On 2018-03-28 01:03, David Holmes wrote:
Hi Magnus,

I appreciate what you are trying to do here but there are reasons this kind of cleanup keeps getting deferred :) - it's not trivial and deals with really old code that isn't always clear. You may have bitten off more than you want to chew here. (And I'm strapped for time to work through this with you - sorry.)

*sighs* Yeah, I'm starting to realize that. I thought it was more or less trivial, and I didn't want to add new duplicated code. Let's see if I can give reasonable answers to your questions here, but if that's not enough, I'll drop this.

On the positive side you can use the pthread functions on Solaris so no need to special case for that.
Ok!

However there are still a number of issues:

  52 #ifndef NSIG
  53   #define NSIG SIGRTMAX
  54 #endif

SIGRTMAX is Solaris only, but even on Solaris NSIG might be defined (it's conditional in sys/signal.h but I don't know when the conditions are enabled).

 56 static struct sigaction sact[NSIG];

SIGRTMAX is a macro not a constant so you can't declare a static array using it.
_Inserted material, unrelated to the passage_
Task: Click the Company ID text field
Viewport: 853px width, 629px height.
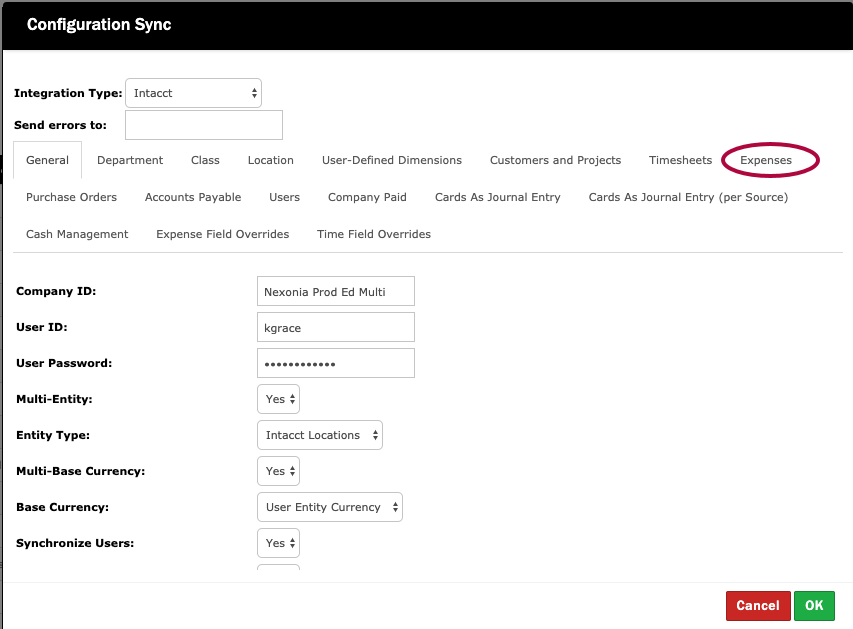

You would need to malloc the array as done on Solaris.
Ah, I see. That explains the special code in Solaris.

 58 static __thread bool reentry = false; /* prevent reentry deadlock (per-thread) */

I didn't realize this was in the OSX version as we don't unconditionally use compiler-based thread locals. I would make this field and its use OSX specific
Ok.

148 #ifdef SOLARIS
 149     sact[sig].sa_flags = SA_NODEFER;
 150     if (sig != SIGILL && sig != SIGTRAP && sig != SIGPWR) {
 151       sact[sig].sa_flags |= SA_RESETHAND;
 152     }
 153 #else

I'd have to do some research to see why this is needed so best to keep it.

178 #ifdef SOLARIS
 179     if (is_sigset && sigblocked) {
 180       /* We won't honor the SIG_HOLD request to change the signal mask */
 181       oldhandler = SIG_HOLD;
 182     }
 183 #endif

Ditto.

More below ...

On 27/03/2018 7:42 PM, Magnus Ihse Bursie wrote:
When I was about to update jsig.c, I noticed that the four copies for aix, linux, macosx and solaris were basically the same, with only small differences. Some of the differences were not even well motivated, but were likely the result of this code duplication causing the code to diverge.

A better solution is to unify them all into a single unix version, with the few platform-specific changes handled on a per-platform basis.

I've made the following notable changes:

* I have removed the version check for Solaris. All other platforms seem to do fine without it, and in general, we don't mistrust other JDK libraries. An alternative is to add this version check to all other platforms instead. If you think this is the correct course of action, let me know and I'll fix it.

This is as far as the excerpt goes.